What we KNOW and DON'T KNOW about innovation (2 min read)
What we KNOW and DON'T KNOW about innovation (2 min read)
What we do know about innovation is that companies that fail to adapt to changes in communication channels and devices, changes in value systems, and changes in structural processing of business operations are companies that are disrupted by new players. That may not mean that businesses still operating under the 'old order' will not remain in business for several years after they are first faced with disruptive competitors, but it does mean that their chance of growing or even maintaining market share is severely compromised.
But even if companies do know that innovation is critical to sustainability, it doesn't necessarily follow that mere adoption of an innovation program will actually protect a firm against disruption. Indeed there is nothing to suggest that firms are even innovating in the right way for their business.
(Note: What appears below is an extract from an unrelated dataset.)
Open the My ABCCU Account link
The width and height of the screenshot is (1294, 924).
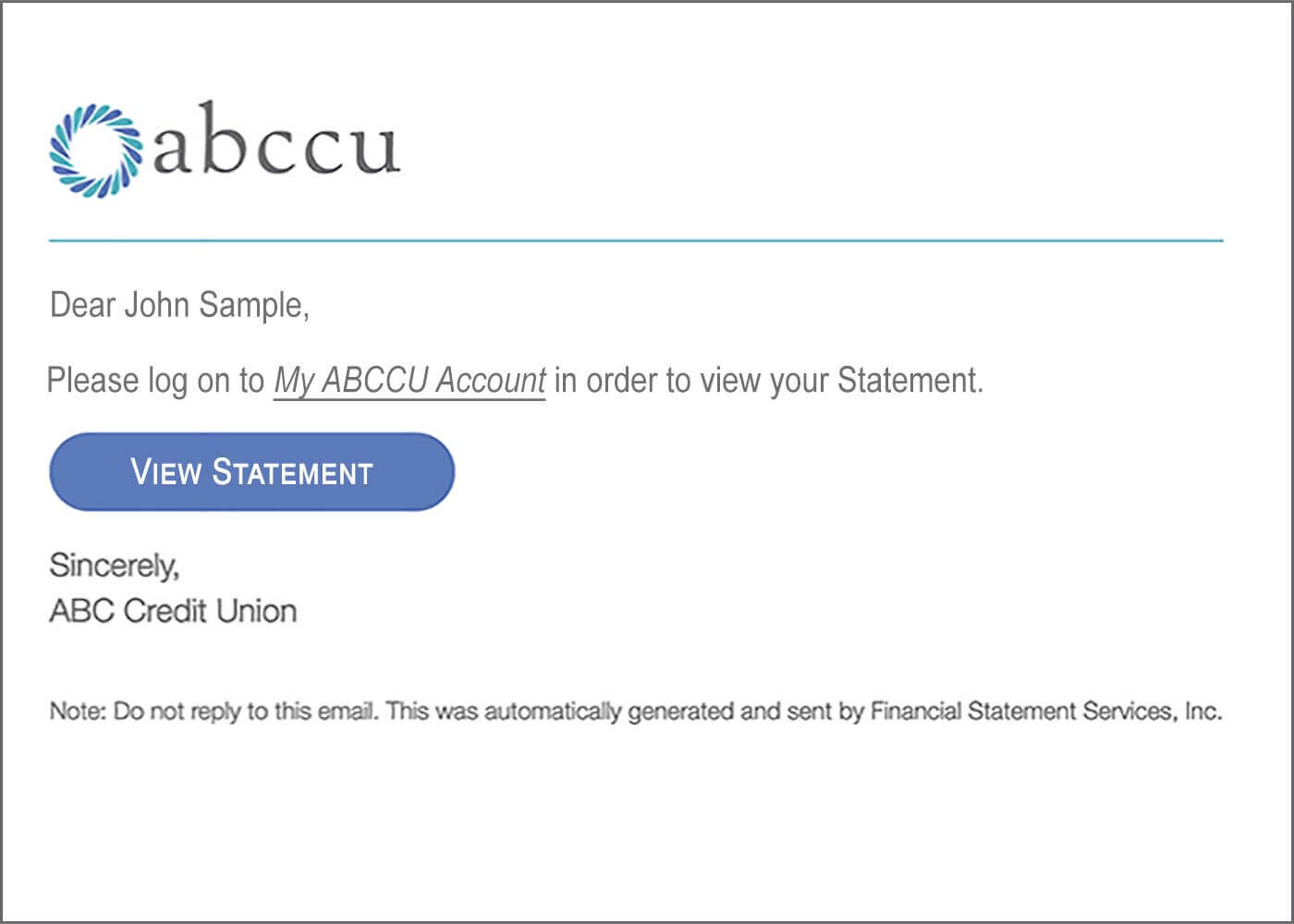tap(409, 381)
There is no one-size-fits-all solution for how organisations should innovate. And yet if you trawl through the majority of commentary about innovation (in posts here), it would seem to be all a matter of adopting design thinking sessions and agile methods. Okay, yes, design thinking and agile sprints are essential to innovation. But no firm is guaranteed to succeed on their innovation journey simply by adopting innovation methodologies, most particularly if that innovation is happening in a small outpost of an organisation, protected from day-to-day operations and potential brand risk.
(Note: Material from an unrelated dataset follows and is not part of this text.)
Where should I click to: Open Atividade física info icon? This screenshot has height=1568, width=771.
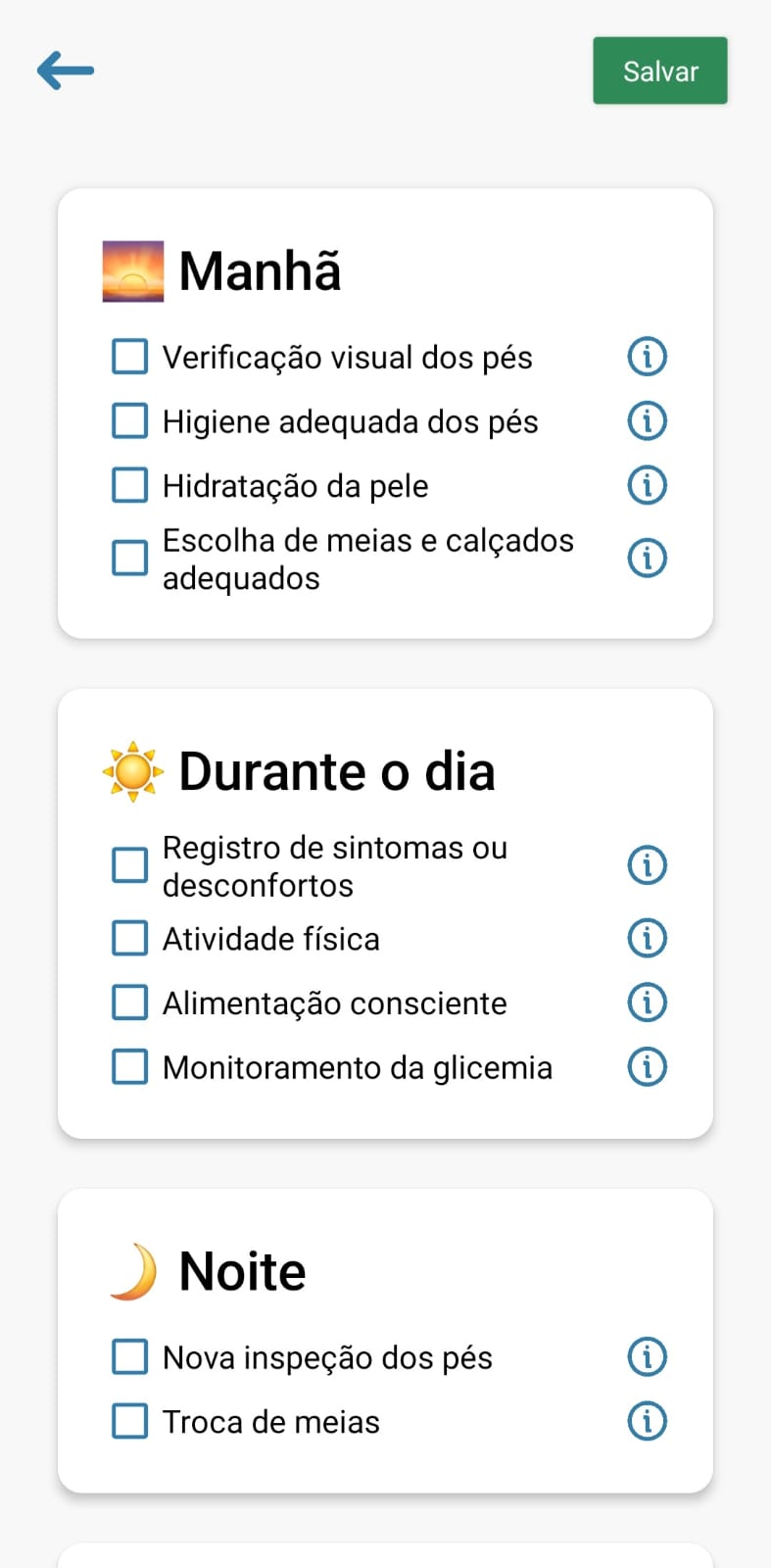[647, 938]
If you ask the average enterprise about their innovation programs, they will speak in glowing terms about all the rapid prototyping they are doing. They'll talk about the startups they have invested in, and they will have post-it notes all over their office areas. But if you ask them how many projects and products have been integrated into their day-to-day operations, they will often fall rather silent. They may have a few examples of products they have managed to integrate into business as usual, but more often than not this will be the result of an acquisition or agency-led program.
If you ask a small business, government or non-profit about their innovation programs, you might find a few more examples of innovations being adopted in to day-to-day operations, but there will always be the challenge of ensuring there is capability maturity in the business to continuously improve.
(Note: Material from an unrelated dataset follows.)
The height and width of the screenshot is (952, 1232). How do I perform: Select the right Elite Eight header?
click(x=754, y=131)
The biggest problem with innovation across businesses of all shapes and sizes is that too much time is spent coming up with ideas, and not enough time is spent considering what problems are worth solving, what problems need to solved first, and how solutions can be embedded in business practice. Part of this process involves an assessment of what are the inhibitors to integration of any innovation process.
That may seem counter-intuitive. How will you know what the inhibitors are to innovation unless you start innovating? Aye, there's the rub. But if you are prototyping, and you are not integrating those solutions well, or if you are innovating but you're having problems with communicating process changes or developing capability maturity to sustain the change, then what we do know is that you are still at strong risk of disruption. If you're not changing alongside the innovation program, then what you are doing is reducing trust in the process.
Here's the thing: you need to hack your own business before you can effectively hack any solutions that will address your business sustainability.
What we don't know - is whether there is any correlation between innovation praxis and barriers to integration of innovation. And from this we want to determine whether there are ways we can customise innovation programs for firm size and industry, and to make some accommodation for different political and social value systems.
What we know about innovation is that it can work. What we don't know about innovation is what is truly needed.